§ **Given exercise 1**
Answer these from the mountaineering book review below:
(a) How many pages does the chapter "Matériel and Its Use" cover?
(b) What kind of rope were the reviewers glad to see discouraged?
(c) What topic will many complain is not discussed fully enough?
§ **Given exercise 2**
Carry on the mountaineering book review from the point where it stops.

§ **Quoted passage**
Discussion of equipment is divided into two chapters, one on personal equipment and one on climbing equipment. Only about three pages are devoted to personal equipment, and of this amount a page and a half are devoted to a list of the equipment needed by either a mountaineer or a skier-mountaineer. This chapter is not, therefore, likely to start any lively controversies on the type of equipment recommended, but conversely it offers little assistance to the beginner. The other chapter on “Matériel and Its Use” is rather more complete but covers a mere five pages. We were glad to see that woven ropes were discouraged.

“Alpine Dangers” are rightly accorded considerable space, although many will complain that snow avalanches are not fully enough discussed.

The next four chapters on “The Organization of a Climb,” “Leading a Climb,” “Roped Travelling,” and “Shelters, Huts, and Bivouacs” cover the general functions of a leader and give much valuable information on the technique of travelling in the mountains.

§ **Information provided**
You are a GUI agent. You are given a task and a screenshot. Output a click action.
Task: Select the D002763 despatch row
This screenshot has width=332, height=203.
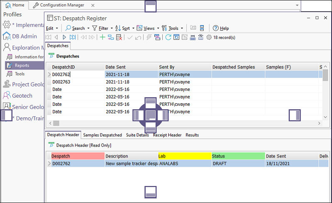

§ **Task response 1**
(a) A mere five pages.
(b) Woven ropes.
(c) Snow avalanches.

§ **Task response 2**
As might be expected, the principal emphasis is on the technique of rock climbing. To this phase some 16 pages are devoted and many illustrations. Despite this, the treatment is neither intensive nor extensive. The fundamentals are briefly covered but such things as the layback, for instance, are not too well described for a beginner. There is no mention of the various piton manoeuvres that come under the title of rock engineering, an omission which will be received by many with surprise.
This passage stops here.